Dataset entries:
++++++++++++++++++++
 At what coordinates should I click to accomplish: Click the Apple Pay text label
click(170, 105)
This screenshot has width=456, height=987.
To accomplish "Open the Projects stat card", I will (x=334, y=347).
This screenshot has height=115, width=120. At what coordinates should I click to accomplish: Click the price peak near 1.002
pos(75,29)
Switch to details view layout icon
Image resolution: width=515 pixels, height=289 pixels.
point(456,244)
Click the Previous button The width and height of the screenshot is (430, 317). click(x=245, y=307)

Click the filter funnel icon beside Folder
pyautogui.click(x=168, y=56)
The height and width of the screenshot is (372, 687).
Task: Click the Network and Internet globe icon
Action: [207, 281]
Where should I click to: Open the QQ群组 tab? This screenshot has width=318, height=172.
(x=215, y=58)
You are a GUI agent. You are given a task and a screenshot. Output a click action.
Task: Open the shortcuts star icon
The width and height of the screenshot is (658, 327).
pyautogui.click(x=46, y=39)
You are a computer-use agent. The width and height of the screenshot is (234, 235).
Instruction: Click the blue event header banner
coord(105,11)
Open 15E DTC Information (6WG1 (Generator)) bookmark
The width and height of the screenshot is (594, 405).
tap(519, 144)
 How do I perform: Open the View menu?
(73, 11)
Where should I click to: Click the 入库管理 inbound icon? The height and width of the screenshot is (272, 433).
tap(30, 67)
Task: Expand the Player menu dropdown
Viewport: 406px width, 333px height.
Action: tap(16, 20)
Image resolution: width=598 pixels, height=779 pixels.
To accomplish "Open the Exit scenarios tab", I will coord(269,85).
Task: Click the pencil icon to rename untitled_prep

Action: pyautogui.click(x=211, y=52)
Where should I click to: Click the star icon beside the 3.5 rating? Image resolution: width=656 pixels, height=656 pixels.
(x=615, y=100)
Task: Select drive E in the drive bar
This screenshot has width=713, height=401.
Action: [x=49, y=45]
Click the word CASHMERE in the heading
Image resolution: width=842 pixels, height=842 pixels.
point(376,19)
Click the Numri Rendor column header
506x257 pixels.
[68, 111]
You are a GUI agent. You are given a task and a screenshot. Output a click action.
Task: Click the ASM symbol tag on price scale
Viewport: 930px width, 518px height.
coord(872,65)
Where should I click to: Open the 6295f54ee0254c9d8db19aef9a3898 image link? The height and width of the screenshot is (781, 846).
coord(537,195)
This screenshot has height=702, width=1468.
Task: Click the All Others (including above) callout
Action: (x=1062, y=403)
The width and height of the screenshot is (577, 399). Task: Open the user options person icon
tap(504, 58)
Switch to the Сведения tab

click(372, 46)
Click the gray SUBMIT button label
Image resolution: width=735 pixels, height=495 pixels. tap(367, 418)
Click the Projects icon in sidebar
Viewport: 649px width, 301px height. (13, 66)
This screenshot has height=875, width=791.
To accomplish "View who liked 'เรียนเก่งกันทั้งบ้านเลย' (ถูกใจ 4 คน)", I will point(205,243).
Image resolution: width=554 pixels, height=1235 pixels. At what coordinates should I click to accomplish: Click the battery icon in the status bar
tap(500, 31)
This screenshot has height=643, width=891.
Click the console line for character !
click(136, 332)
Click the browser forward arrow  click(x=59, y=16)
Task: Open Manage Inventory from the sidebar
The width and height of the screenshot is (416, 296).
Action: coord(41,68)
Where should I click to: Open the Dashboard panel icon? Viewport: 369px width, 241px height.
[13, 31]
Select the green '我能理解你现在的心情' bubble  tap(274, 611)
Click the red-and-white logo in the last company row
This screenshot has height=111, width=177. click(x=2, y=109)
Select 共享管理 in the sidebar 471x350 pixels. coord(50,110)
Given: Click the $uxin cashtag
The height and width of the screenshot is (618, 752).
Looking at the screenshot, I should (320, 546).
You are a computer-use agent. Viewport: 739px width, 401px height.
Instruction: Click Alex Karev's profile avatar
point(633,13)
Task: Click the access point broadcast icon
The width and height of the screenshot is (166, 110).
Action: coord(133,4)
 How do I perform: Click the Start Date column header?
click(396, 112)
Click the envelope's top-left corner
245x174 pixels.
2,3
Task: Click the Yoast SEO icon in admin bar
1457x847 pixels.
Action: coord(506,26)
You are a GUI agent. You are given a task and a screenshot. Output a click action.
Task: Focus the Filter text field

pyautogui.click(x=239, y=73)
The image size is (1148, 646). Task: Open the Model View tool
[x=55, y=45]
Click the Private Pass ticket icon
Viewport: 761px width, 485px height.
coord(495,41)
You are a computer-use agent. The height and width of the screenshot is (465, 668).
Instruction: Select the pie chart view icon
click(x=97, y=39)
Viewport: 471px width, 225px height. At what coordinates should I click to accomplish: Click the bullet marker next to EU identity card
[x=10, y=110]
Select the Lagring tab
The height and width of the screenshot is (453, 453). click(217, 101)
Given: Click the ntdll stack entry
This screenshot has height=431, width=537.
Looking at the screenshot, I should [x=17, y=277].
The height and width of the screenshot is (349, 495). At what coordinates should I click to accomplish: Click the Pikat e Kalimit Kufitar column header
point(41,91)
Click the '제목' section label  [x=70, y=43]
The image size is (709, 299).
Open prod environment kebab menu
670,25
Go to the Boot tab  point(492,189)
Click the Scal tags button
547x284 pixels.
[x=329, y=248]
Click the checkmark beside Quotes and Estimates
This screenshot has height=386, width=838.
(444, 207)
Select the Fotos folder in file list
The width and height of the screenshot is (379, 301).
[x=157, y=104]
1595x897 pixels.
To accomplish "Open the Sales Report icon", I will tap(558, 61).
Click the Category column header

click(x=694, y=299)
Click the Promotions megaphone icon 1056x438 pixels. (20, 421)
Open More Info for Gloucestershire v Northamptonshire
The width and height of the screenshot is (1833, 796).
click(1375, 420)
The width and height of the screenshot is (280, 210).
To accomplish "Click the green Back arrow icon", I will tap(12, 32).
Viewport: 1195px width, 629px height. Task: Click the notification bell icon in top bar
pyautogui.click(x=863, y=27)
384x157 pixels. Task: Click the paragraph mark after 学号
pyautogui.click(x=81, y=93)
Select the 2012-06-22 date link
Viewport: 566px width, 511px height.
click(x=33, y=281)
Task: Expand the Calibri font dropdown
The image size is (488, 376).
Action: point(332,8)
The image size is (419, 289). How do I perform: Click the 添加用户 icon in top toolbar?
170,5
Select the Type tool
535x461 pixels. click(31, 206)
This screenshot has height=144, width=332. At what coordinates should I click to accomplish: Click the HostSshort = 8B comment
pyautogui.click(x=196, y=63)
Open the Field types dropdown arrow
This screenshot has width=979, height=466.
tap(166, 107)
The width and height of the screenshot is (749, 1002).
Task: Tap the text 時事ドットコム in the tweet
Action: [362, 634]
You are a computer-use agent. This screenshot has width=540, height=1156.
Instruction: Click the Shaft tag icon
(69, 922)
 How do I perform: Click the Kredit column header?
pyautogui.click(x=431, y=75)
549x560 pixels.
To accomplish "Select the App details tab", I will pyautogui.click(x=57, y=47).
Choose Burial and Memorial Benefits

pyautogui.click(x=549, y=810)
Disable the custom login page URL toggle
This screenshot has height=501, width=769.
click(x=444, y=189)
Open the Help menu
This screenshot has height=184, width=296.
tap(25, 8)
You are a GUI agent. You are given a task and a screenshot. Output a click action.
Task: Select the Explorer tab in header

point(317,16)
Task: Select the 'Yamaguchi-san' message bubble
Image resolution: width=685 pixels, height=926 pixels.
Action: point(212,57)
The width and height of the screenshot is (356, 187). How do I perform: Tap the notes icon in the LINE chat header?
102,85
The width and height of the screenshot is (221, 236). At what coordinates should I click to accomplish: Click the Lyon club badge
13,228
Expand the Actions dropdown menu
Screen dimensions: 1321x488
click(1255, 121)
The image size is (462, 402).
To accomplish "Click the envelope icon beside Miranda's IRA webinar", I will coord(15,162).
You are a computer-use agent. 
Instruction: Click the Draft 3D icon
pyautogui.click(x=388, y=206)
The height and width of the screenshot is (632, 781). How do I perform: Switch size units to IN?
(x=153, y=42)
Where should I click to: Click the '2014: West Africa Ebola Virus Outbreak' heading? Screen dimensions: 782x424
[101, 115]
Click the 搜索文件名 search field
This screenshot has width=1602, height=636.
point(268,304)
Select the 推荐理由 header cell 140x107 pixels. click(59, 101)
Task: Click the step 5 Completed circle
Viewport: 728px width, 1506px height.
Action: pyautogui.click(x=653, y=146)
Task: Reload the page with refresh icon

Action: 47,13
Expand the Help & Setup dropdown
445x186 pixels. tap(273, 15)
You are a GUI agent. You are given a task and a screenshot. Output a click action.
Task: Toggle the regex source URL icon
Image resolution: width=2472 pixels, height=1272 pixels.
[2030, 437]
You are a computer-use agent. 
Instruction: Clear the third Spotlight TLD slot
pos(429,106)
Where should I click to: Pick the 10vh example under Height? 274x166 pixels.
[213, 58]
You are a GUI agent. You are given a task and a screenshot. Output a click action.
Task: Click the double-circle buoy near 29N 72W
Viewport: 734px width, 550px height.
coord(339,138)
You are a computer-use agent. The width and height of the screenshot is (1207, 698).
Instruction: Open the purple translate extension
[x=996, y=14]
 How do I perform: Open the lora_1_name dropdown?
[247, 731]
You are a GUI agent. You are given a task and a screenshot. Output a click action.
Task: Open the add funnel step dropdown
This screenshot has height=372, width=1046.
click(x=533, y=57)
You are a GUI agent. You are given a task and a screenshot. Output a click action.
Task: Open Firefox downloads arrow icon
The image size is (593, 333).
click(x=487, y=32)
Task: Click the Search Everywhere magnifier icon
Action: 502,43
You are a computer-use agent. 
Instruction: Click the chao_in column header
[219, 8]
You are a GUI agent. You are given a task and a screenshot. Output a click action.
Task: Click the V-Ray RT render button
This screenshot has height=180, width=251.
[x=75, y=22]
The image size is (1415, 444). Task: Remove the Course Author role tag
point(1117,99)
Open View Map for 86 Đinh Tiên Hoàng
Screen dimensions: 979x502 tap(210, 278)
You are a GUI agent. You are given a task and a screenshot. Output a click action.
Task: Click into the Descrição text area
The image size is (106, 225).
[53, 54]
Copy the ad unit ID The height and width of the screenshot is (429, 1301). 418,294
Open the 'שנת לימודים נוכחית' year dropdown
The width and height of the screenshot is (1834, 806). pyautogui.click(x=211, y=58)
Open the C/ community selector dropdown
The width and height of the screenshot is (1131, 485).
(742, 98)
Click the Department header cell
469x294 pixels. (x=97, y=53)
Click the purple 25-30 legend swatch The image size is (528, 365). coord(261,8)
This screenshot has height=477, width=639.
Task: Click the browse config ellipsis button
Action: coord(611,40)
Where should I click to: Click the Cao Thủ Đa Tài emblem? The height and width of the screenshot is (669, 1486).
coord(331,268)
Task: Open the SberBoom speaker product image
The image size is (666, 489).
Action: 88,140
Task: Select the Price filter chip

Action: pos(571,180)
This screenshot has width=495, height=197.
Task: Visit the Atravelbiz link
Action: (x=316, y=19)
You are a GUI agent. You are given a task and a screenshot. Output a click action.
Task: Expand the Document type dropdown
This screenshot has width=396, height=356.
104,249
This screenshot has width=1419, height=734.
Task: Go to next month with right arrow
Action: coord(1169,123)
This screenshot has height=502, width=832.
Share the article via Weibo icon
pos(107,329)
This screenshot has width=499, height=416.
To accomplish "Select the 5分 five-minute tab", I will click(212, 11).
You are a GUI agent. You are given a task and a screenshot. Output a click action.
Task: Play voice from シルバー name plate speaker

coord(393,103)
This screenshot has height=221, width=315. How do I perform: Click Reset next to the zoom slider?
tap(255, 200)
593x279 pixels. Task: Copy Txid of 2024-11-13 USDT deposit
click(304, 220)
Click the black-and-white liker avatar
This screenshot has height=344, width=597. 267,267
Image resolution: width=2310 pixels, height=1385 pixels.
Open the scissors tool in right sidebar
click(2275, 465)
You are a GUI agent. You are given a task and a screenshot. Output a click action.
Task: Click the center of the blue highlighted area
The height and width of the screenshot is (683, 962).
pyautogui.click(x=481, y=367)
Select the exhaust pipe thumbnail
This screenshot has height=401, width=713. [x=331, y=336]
++++++++++++++++++++
-- Brief --
What you write must be the entries restated word for word, from the opening line through the one holding "Click the Previous", with nothing else.

-- Task solution --
 At what coordinates should I click to accomplish: Click the Apple Pay text label
click(170, 105)
This screenshot has width=456, height=987.
To accomplish "Open the Projects stat card", I will (x=334, y=347).
This screenshot has height=115, width=120. At what coordinates should I click to accomplish: Click the price peak near 1.002
pos(75,29)
Switch to details view layout icon
Image resolution: width=515 pixels, height=289 pixels.
point(456,244)
Click the Previous button The width and height of the screenshot is (430, 317). click(x=245, y=307)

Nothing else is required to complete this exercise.